WORK TO BE COMPLETED -> Copy the data below, changing every "How do I perform" to "How can I" and leaving everything else unchanged.

RECORD LIST ->
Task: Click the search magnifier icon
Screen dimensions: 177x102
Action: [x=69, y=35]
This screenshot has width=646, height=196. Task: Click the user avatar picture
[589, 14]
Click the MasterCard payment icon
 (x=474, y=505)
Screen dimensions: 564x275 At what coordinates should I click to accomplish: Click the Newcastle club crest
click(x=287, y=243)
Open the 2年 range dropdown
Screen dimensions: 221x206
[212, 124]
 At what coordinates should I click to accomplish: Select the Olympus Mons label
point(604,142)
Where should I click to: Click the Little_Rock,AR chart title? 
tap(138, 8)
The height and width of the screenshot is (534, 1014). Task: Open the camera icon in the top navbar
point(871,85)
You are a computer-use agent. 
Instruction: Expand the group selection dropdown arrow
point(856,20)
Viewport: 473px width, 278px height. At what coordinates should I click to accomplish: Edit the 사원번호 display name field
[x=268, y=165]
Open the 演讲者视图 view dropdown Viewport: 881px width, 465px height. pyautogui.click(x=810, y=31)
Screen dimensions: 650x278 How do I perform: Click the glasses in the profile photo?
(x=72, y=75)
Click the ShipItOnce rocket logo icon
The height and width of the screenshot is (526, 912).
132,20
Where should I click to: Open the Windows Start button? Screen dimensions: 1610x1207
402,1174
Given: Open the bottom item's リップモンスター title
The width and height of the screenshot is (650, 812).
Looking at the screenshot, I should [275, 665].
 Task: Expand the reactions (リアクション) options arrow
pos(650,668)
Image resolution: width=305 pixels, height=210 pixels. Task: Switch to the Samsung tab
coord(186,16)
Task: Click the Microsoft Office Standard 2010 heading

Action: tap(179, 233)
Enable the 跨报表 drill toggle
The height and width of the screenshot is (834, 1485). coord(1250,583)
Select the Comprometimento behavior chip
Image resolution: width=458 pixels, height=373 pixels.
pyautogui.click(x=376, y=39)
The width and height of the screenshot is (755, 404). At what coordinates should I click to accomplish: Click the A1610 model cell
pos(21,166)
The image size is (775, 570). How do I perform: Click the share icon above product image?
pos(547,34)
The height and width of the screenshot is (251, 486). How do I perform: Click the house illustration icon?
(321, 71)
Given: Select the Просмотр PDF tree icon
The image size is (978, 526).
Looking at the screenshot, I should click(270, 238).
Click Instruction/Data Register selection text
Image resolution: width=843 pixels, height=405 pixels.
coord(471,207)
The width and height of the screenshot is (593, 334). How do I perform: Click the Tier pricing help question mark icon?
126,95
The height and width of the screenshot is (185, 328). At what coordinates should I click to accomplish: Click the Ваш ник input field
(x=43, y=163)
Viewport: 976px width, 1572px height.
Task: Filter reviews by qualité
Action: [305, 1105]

RESPONSE TO THIS TASK ->
Task: Click the search magnifier icon
Screen dimensions: 177x102
Action: [x=69, y=35]
This screenshot has width=646, height=196. Task: Click the user avatar picture
[589, 14]
Click the MasterCard payment icon
 (x=474, y=505)
Screen dimensions: 564x275 At what coordinates should I click to accomplish: Click the Newcastle club crest
click(x=287, y=243)
Open the 2年 range dropdown
Screen dimensions: 221x206
[212, 124]
 At what coordinates should I click to accomplish: Select the Olympus Mons label
point(604,142)
Where should I click to: Click the Little_Rock,AR chart title? 
tap(138, 8)
The height and width of the screenshot is (534, 1014). Task: Open the camera icon in the top navbar
point(871,85)
You are a computer-use agent. 
Instruction: Expand the group selection dropdown arrow
point(856,20)
Viewport: 473px width, 278px height. At what coordinates should I click to accomplish: Edit the 사원번호 display name field
[x=268, y=165]
Open the 演讲者视图 view dropdown Viewport: 881px width, 465px height. pyautogui.click(x=810, y=31)
Screen dimensions: 650x278 How can I: Click the glasses in the profile photo?
(x=72, y=75)
Click the ShipItOnce rocket logo icon
The height and width of the screenshot is (526, 912).
132,20
Where should I click to: Open the Windows Start button? Screen dimensions: 1610x1207
402,1174
Given: Open the bottom item's リップモンスター title
The width and height of the screenshot is (650, 812).
Looking at the screenshot, I should [275, 665].
 Task: Expand the reactions (リアクション) options arrow
pos(650,668)
Image resolution: width=305 pixels, height=210 pixels. Task: Switch to the Samsung tab
coord(186,16)
Task: Click the Microsoft Office Standard 2010 heading

Action: tap(179, 233)
Enable the 跨报表 drill toggle
The height and width of the screenshot is (834, 1485). coord(1250,583)
Select the Comprometimento behavior chip
Image resolution: width=458 pixels, height=373 pixels.
pyautogui.click(x=376, y=39)
The width and height of the screenshot is (755, 404). At what coordinates should I click to accomplish: Click the A1610 model cell
pos(21,166)
The image size is (775, 570). How can I: Click the share icon above product image?
pos(547,34)
The height and width of the screenshot is (251, 486). How can I: Click the house illustration icon?
(321, 71)
Given: Select the Просмотр PDF tree icon
The image size is (978, 526).
Looking at the screenshot, I should click(270, 238).
Click Instruction/Data Register selection text
Image resolution: width=843 pixels, height=405 pixels.
coord(471,207)
The width and height of the screenshot is (593, 334). How can I: Click the Tier pricing help question mark icon?
126,95
The height and width of the screenshot is (185, 328). At what coordinates should I click to accomplish: Click the Ваш ник input field
(x=43, y=163)
Viewport: 976px width, 1572px height.
Task: Filter reviews by qualité
Action: [305, 1105]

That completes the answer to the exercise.